- Pamela Rodgers: I went to Mexico for the Olympics this summer.
- Jeremy Lloyd: Pam, you pretty parsnip, the Olympics were last summer!
- Pamela Rodgers: No wonder I got such a good seat.
- Dick Martin: [shouting from the sidelines] You sure have, pussycat!
- Dan Rowan: And now, as we travel further along Memory Lane, it's time for this season's first flying Finkle Finger of Fate award.
- Dick Martin: And, pray tell, who gets the daring, delightful, darling, darting, digitous derringer dis time?
- Dan Rowan: Goldie, did you see the astronauts land on the moon?
- Goldie Hawn: No, my bedroom window faces in the other direction.
- Tyrone Horneigh: Remember the great words of Myra Breckinridge... .
- [falls asleep and snores]
- Johnny Carson: [finishing the joke] If you wait just a minute, honey, I'll change into something.
- Alan Sues: I could have starred in True Grit, but they wanted me to ride bareback. I just don't do nudies. Kim Darby got the part.
- Dan Rowan: You know, a lot of countries are on the gold standard.
- Dick Martin: Oh, yeah? Who's on silver?
- Dan Rowan: The Lone Ranger.
- Alan Sues: Hey, gang, if you know any teenagers in prison, send them some candy and help them break out.
- Gladys Ormphby: [kisses for sale for one dollar] I've been selling kisses all day long and so far, I've made a dollar and five cents.
- Johnny Carson: Who gave you a nickle?
- Gladys Ormphby: Everybody.
- Johnny Carson: Who gave you the joke?
- Gladys Ormphby: Everybody!
- Johnny Carson: What the hey...
- The Parson: Surely there must be a better way to interest young people in the Bible then referring to Samson and Delilah as the original cast of Hair?
- Dick Martin: Oh, you got to be careful, remember, there's five sides to every story at the Pentagon.
- Dick Martin: And now, with this week's scoop from Beautiful Downtown Burbank, here is the lovely and talented Mrs. Harry Karl, affectionately referred to by her husband as the lovely and talented Mrs. Harry Karl. Now then, here is the lovely and talented Mrs. Harry Karl.
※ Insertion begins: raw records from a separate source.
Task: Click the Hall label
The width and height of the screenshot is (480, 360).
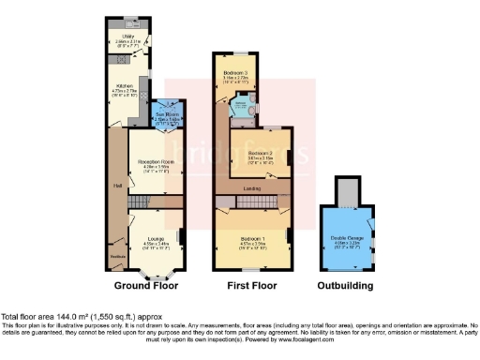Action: [118, 185]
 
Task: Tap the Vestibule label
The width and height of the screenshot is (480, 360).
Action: [119, 256]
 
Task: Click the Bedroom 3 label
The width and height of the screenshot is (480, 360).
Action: [235, 72]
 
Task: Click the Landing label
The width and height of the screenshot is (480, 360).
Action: [252, 188]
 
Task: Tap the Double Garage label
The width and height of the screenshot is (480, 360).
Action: [346, 238]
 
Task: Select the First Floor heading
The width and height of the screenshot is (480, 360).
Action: [251, 285]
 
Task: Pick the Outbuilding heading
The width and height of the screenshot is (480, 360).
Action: [345, 285]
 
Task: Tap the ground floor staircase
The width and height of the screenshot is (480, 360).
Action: [138, 202]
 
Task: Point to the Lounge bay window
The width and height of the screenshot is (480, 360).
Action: [158, 273]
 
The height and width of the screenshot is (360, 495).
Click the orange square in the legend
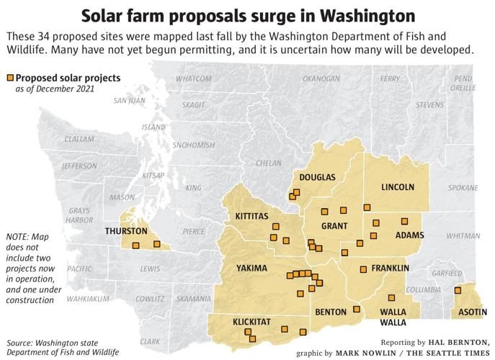click(x=11, y=78)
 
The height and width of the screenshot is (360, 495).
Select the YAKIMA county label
click(x=252, y=269)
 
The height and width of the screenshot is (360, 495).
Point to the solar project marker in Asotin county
click(x=457, y=291)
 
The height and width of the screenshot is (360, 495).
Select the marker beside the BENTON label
click(x=356, y=310)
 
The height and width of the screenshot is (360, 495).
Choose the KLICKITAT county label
click(x=252, y=322)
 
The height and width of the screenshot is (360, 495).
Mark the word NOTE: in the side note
click(x=17, y=236)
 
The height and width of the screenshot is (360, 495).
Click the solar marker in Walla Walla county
click(x=392, y=297)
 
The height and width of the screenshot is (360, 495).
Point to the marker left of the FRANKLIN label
click(x=363, y=269)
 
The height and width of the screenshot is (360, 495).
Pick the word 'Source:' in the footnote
click(x=22, y=342)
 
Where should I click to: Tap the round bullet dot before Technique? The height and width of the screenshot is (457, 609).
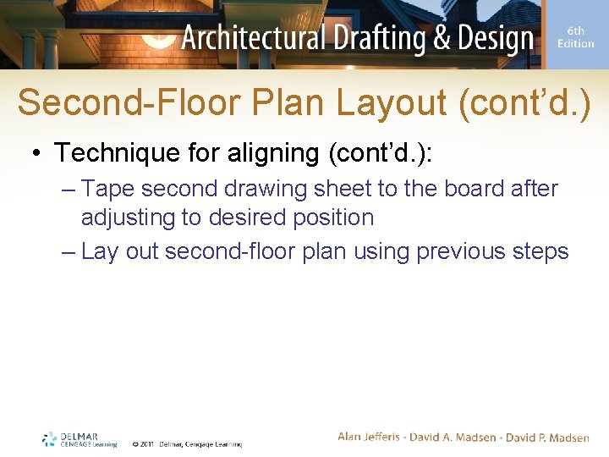[38, 154]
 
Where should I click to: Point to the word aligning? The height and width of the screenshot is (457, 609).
[272, 153]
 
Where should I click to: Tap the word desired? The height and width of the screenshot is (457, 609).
[243, 217]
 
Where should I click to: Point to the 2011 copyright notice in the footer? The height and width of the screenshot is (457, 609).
[186, 443]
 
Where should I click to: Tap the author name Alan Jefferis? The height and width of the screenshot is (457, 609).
[370, 437]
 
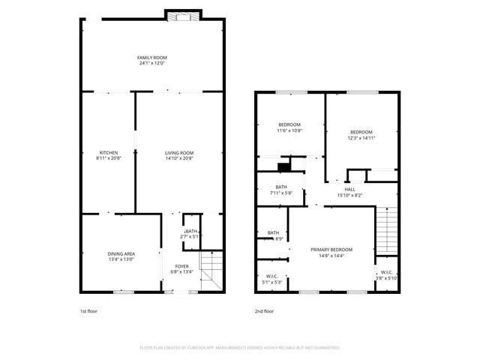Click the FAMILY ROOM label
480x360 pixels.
152,58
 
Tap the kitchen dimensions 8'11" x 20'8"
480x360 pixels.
108,158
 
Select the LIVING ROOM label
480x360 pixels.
179,153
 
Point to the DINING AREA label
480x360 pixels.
120,254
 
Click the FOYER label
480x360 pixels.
182,266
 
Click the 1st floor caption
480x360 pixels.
88,310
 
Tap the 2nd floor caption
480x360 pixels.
264,310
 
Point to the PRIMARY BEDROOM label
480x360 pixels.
332,249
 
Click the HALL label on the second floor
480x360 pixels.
350,189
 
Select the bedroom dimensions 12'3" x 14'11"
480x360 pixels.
361,138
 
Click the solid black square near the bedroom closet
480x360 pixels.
283,167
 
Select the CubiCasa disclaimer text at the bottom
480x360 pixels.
240,347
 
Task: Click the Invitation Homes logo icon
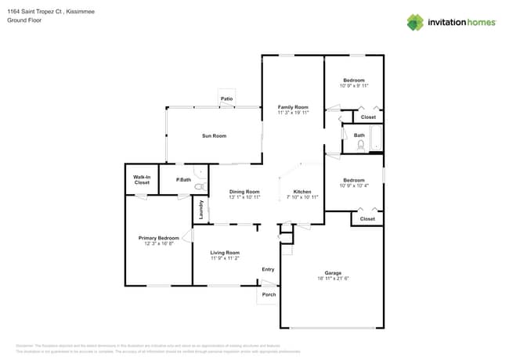[x=415, y=22]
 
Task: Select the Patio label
[x=227, y=99]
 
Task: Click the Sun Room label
[x=214, y=136]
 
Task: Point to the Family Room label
[x=293, y=106]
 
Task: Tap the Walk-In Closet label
[x=142, y=180]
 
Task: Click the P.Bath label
[x=184, y=180]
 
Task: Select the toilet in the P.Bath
[x=199, y=188]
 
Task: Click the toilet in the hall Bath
[x=361, y=145]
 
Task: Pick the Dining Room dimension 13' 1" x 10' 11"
[x=244, y=197]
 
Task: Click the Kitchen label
[x=302, y=192]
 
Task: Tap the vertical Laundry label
[x=200, y=210]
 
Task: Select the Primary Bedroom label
[x=158, y=238]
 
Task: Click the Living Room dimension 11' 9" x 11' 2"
[x=225, y=257]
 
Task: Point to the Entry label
[x=268, y=269]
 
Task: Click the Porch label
[x=269, y=294]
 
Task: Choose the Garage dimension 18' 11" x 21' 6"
[x=334, y=278]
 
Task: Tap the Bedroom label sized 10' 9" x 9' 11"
[x=353, y=80]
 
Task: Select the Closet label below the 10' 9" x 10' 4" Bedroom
[x=367, y=219]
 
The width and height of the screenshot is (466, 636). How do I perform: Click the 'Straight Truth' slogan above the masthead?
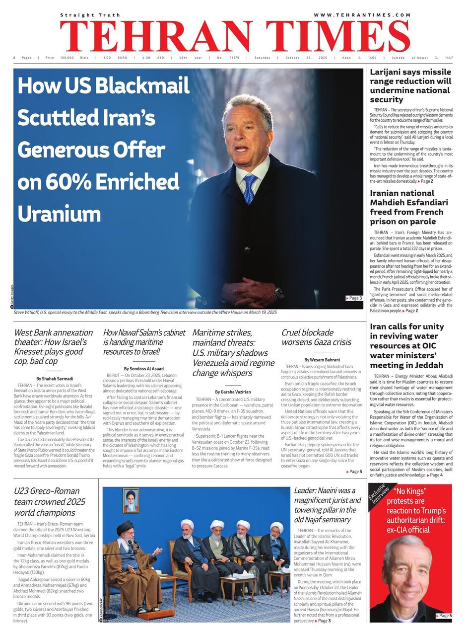[83, 15]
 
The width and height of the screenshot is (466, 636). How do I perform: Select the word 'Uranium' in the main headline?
[59, 214]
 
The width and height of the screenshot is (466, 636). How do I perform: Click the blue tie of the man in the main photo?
[249, 188]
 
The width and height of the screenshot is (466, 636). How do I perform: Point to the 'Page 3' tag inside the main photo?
[354, 298]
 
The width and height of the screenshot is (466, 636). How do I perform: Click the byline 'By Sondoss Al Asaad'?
[144, 369]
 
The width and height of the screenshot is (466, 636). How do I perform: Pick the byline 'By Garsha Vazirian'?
[233, 392]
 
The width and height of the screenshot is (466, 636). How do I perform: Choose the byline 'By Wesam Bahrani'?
[322, 360]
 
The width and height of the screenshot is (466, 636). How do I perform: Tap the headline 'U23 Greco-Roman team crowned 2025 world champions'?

- Debbie Reynolds: Well, this has been the lovely and talented Mrs. Harry Karl, bringing you the news from Beautiful Downtown Burbank. Girls?
- General Bullwright: All right, America, shape up or ship out. General Bullwright here. Drop your socks and grab your pencils.
- Announcer: Meanwhile, back at the News of the Past, when we last saw Abe Fortas, it was the last we saw of Abe Fortas.